Interestingly enough, the people of the Midwest seem extremely comfortable with the concept of lighting, "controlled," fires. Living in the country, there have been many times I have been driving home and witnessed giant plumes of black smoke coming from the general direction of my house. About this time I break into a cold sweat thinking, "Crap! Did I unplug my hair straightener this morning?!" It has taken me a while but I've finally come to terms with the idea that those of us living, "in the wild," may partake in what I used to think of as rather uncivilized behavior. We don't always use turn signals while driving. Some shoot guns and actually EAT what they kill. Lastly, many of us light enormous fires that rid us of the year's garbage, prepare the land for a fresh start, or simply in the effort to watch something cool. When really considering it, one could honestly state lighting a burn pile is an excellent symbolic reference towards physical and emotional rebirth in the spring.
I've said it before and I'll say it again, winter really gives me the blues. Keeping this in mind, there is something so final about lighting a huge fire to mark the end of it. It's like the period at the end of the last sentence of an extremely depressing book. I'm thinking something like, "A day in the life of Ivan Denisovich," depressing. A reader knows they just experienced something important but man, it was agony getting there. That's what winter is to me. I spend a lot of down time over analyzing life and while I often come to some pretty telling personal discoveries, I long for the petty days of summer and the distractions it provides. Not to mention, I always look forward to the annual wardrobe shift from winter to summer.

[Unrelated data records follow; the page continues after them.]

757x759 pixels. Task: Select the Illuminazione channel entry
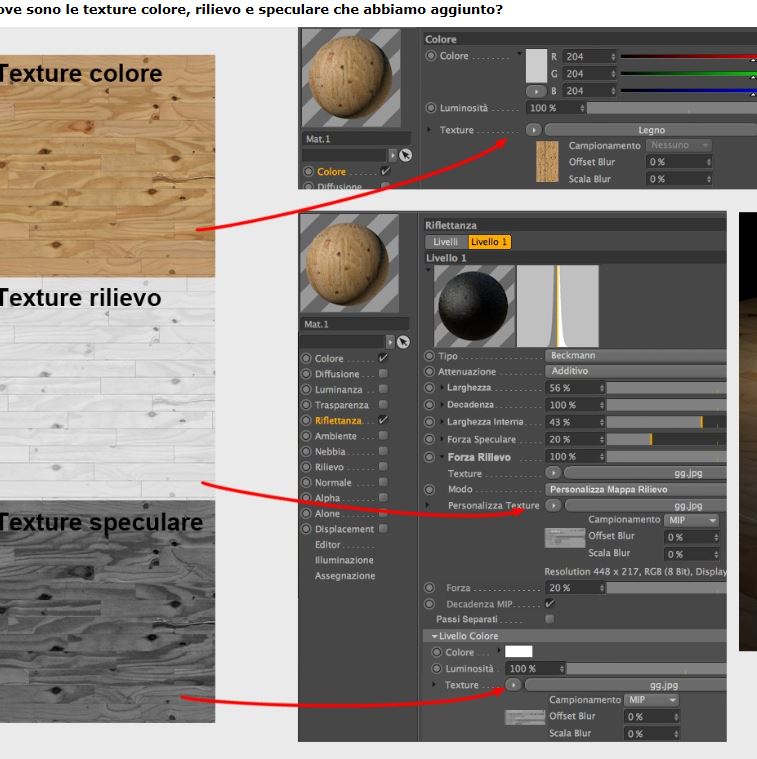[x=344, y=560]
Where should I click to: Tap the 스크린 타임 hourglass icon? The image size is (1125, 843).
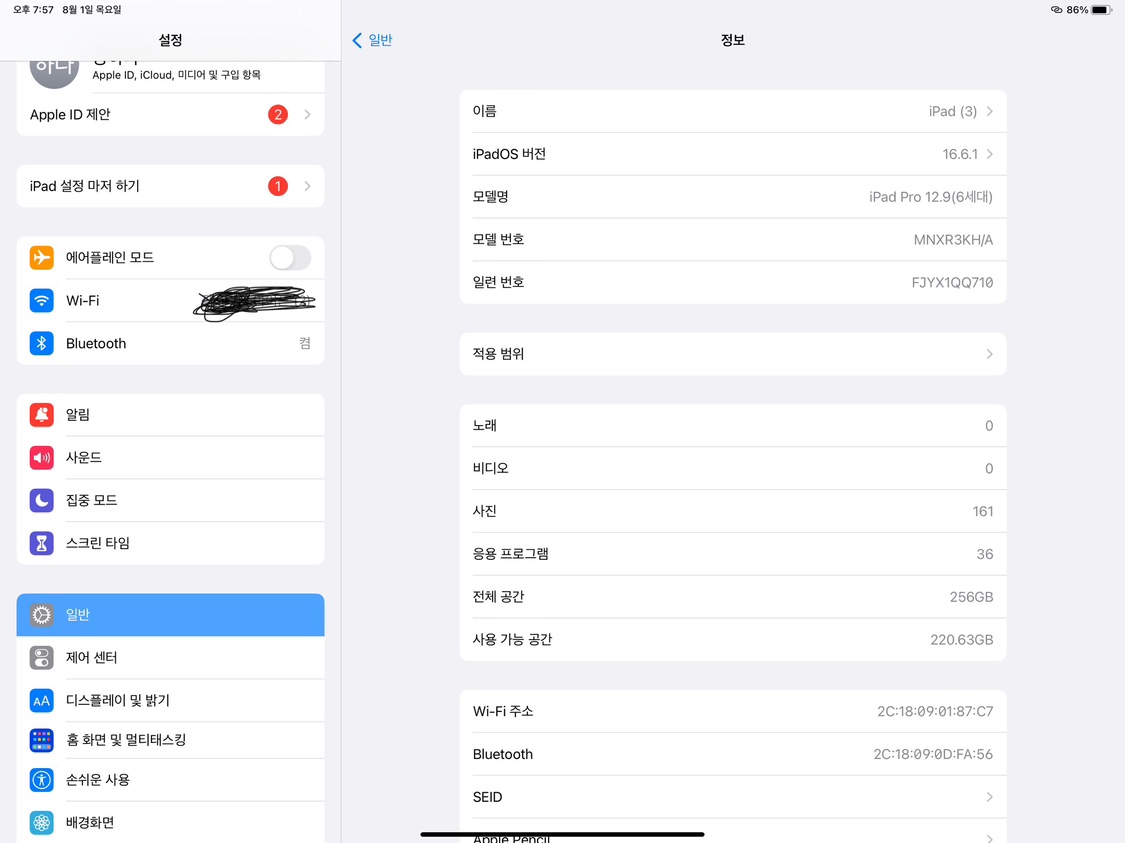(x=41, y=543)
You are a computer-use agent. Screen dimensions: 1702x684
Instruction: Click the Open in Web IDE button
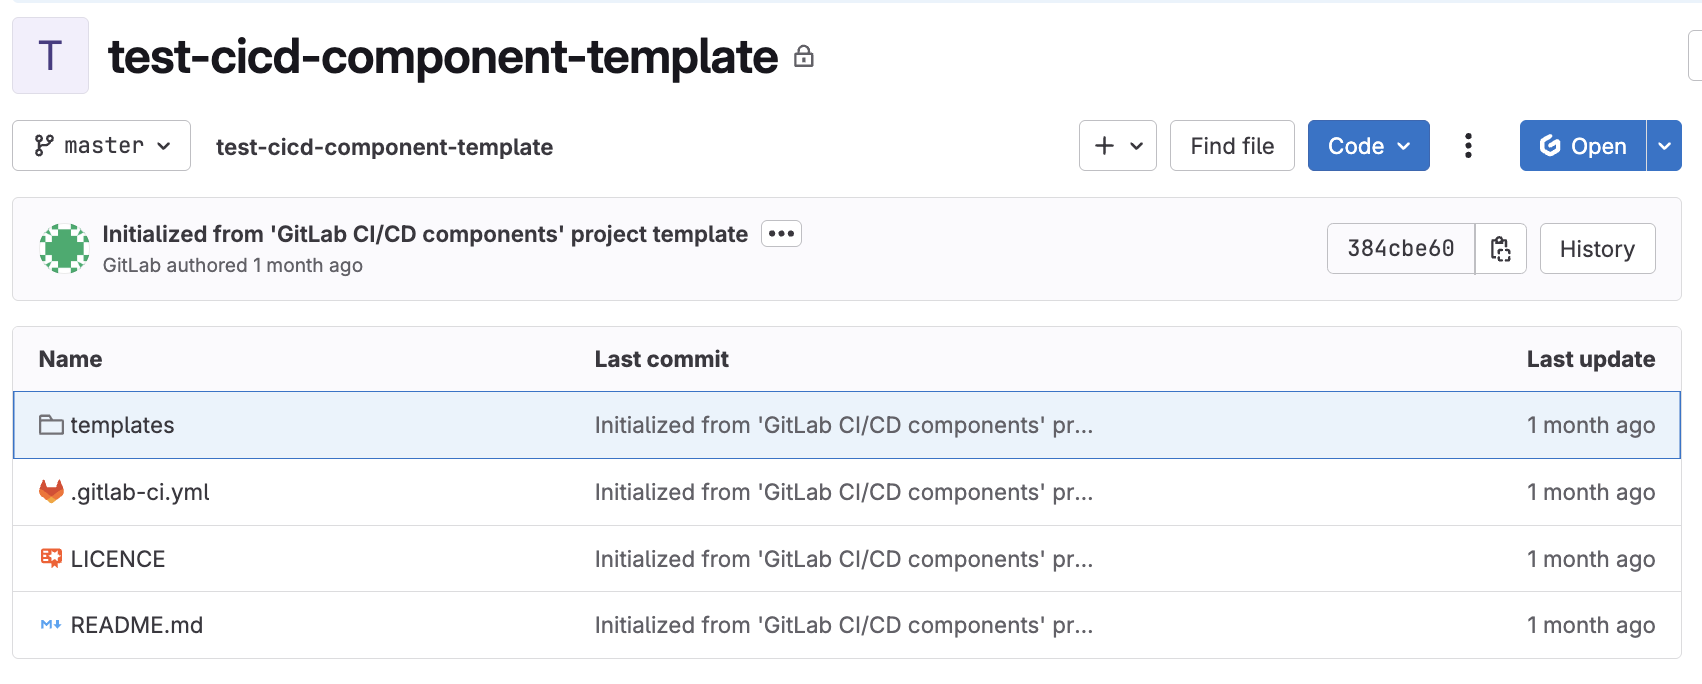click(1582, 146)
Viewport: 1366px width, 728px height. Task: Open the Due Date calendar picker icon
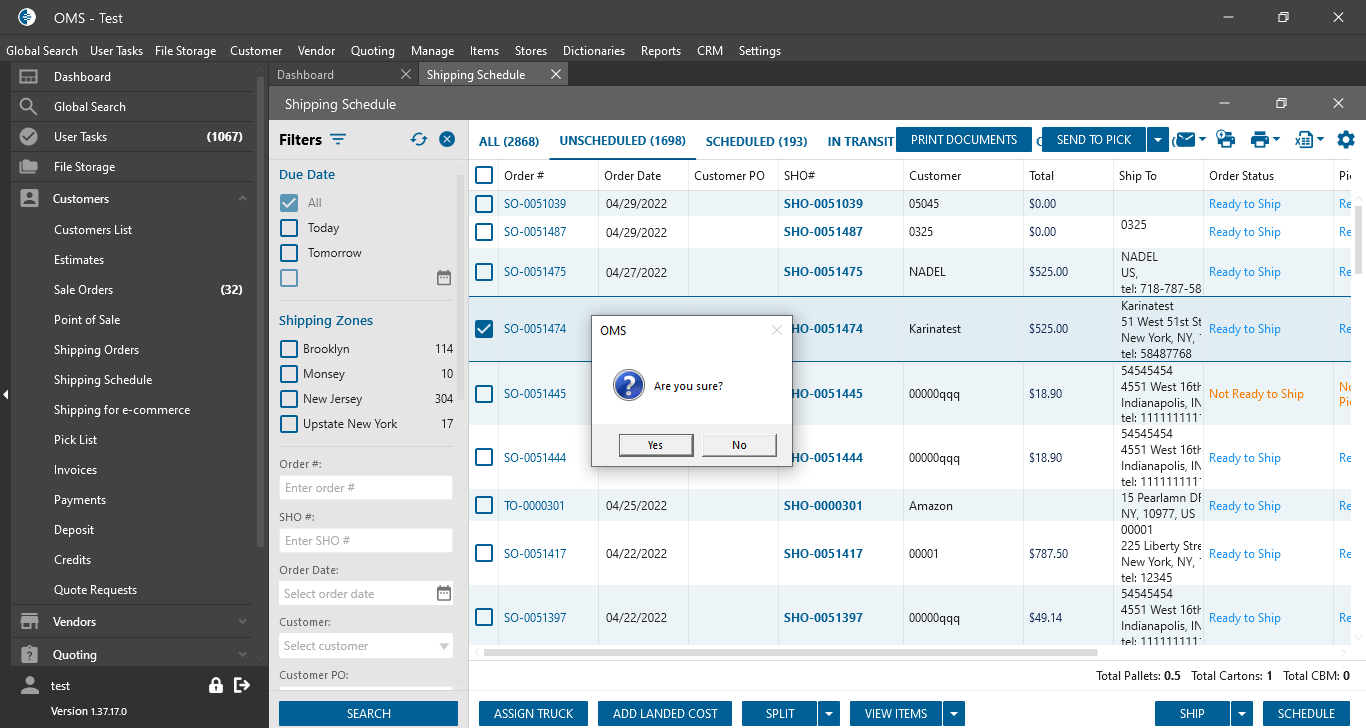444,278
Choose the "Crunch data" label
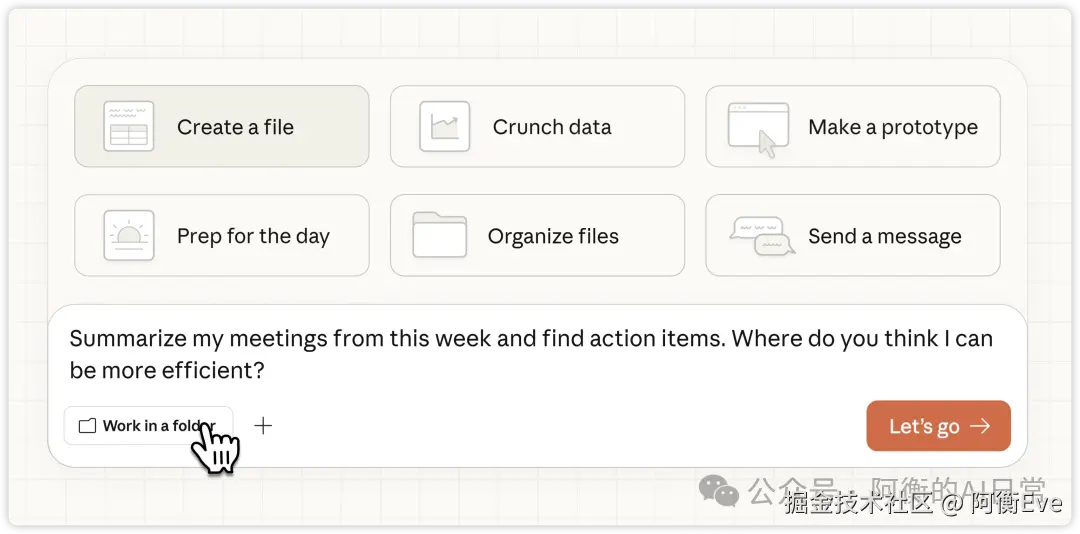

It's always fun to get wild and show off a little wrist action with a three quarter length sleeve.
The reason the annual burn has been on my mind is the day I took these photographs the pile went up. While I was mildly concerned about the safety of my house cat if I left the premises, I acknowledged a stronger feeling of freedom as I watched the flames overtake the past season's wreckage. The weight of winter was suddenly gone and with it went the depth of my thoughts. It's now time to consider what my new summer sandals will be and if I can pull them off with socks. Mostly, it's time to leave the house without going back in to check if my hair straightener is turned off.